PARIS: Simple "illusion" ou photographie "utile" des forces en présence ? Bien moins réglementées que les sondages, les projections en sièges électrisent le débat de l'entre-deux tours des législatives et suscitent des interrogations sur leur méthodologie et leur fiabilité passée.
Alors que la Nupes et Ensemble! se disputaient encore la pole position à l'issue du premier tour, les instituts de sondage, anticipant les logiques de reports de voix, ont tous crédité la coalition présidentielle d'une majorité - possiblement relative - dans la prochaine Assemblée, avec une fourchette allant de 255 à 310 sièges, la majorité absolue se situant à 289.
Le ministre Clément Beaune y a vu le signe que Jean-Luc Mélenchon avait perdu son pari d'accéder à Matignon. "Arrêtons avec cette fable", a-t-il déclaré.
Le chef informel de la Nupes en a une tout autre lecture. "Les projections en sièges à cette heure n'ont à peu près aucun sens sinon celui de maintenir une illusion, puisse-t-elle finir d'étourdir nos adversaires", a cinglé M. Mélenchon au soir du premier tour, quand certains de ses lieutenants rappelaient les écarts, en 2017, entre projections et résultats.
Méthodologie en question
Seul le second tour tranchera le débat mais un retour sur les cinq derniers scrutins législatifs met en lumière l'existence parfois de décalages, plus ou moins significatifs, entre projections et composition finale de l'Assemblée.
En 1997, la gauche plurielle emmenée par le PS obtient 319 sièges sur 577, au-dessus de la fourchette moyenne qui lui en donnait entre 263 et 302.
En 2002, l'UMP installe 309 députés dans l'hémicycle, bien en-dessous des projections qui tablaient sur 380 à 446.
Cinq ans plus tard, les socialistes font mieux que prévu: 186 sièges, contre un maximum de 140 selon les projections.
En 2012, en revanche, malgré un score serré entre PS et UMP au premier tour, les résultats seront conformes aux attentes.
Et en 2017, le deuxième tour confiera 308 sièges à LREM, alors que les projections tablaient sur 400 à 455 députés.
Si les grands rapports de force dessinés par les projections n'ont pas été désavoués dans les urnes, leur méthodologie pose question.
"S'agissant des projections en sièges, il y a des exercices très intéressants et d'autres qui le sont beaucoup moins", commente Jean-Pierre Pillon, secrétaire permanent de la Commission des sondages, l'autorité indépendante chargée de veiller sur la méthodologie des enquêtes d'opinion.
Un certain flou demeure. Contrairement à ce qui prévaut pour les sondages, les instituts ne sont pas tenus, s'agissant des projections, de publier une notice explicitant leur méthodologie.

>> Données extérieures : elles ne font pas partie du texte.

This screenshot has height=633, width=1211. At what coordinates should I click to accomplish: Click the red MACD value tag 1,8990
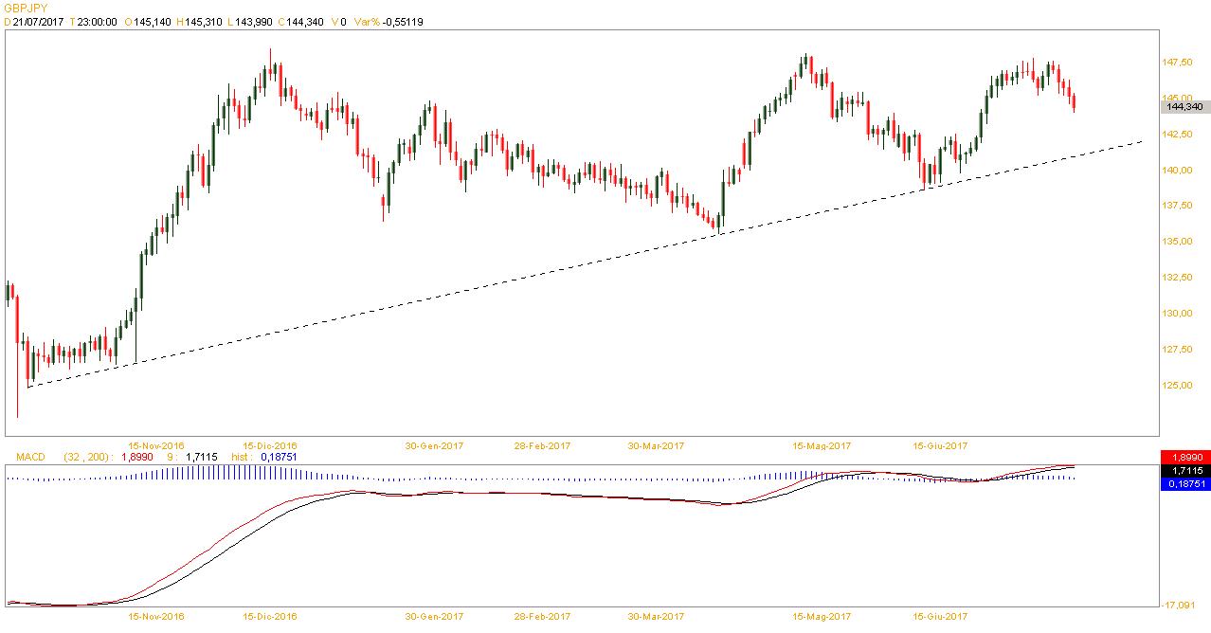[1184, 458]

"On sait comment faire un sondage, on a des références, une tradition. Mais en ce qui concerne les projections, il y a des techniques qui, sont, disons plus +artistiques+. Il y a plusieurs méthodologies et pas une seule façon de faire", poursuit M. Pillon.
Joints par l'AFP, des instituts de sondage défendent "l'utilité" et la fiabilité de ces projections mais rechignent à en livrer, en détail, les secrets de fabrication.
Les résultats du premier tour constituent, sans surprise, le matériau de base que chaque institut enrichit avec ses propres recettes.
Elabe dit avoir recours à une "matrice de report" qui combine l'historique de chaque circonscription et des résultats d'enquêtes menées auprès d'électeurs pour anticiper les reports de voix. "On applique les grandes tendances de cette matrice aux différentes circonscriptions", explique Bernard Sananès, président-fondateur de cet institut, qui ajoute que des " considérations locales et historiques" sont également prises en compte.
Directeur du département opinion chez Ipsos, Stéphane Zumsteeg refuse lui de dévoiler des "secrets d'usine" mais assure que ces projections tiennent "compte des spécificités et de l’historique de chaque circonscription".
Surtout, comme pour les sondages, les instituts exhortent à ne pas ériger ces projections dont ils reconnaissent la "fragilité" en prédictions.
"Ce ne sont que des projections de premier tour et il faut donc les prendre avec prudence parce que les dynamiques électorales peuvent bouger", convient M. Sananès.
Selon lui, la plus grande difficulté n'est d'ailleurs pas d'anticiper les possibles reports de voix mais là encore de mesurer le score que fera le "premier parti de France": l'abstention.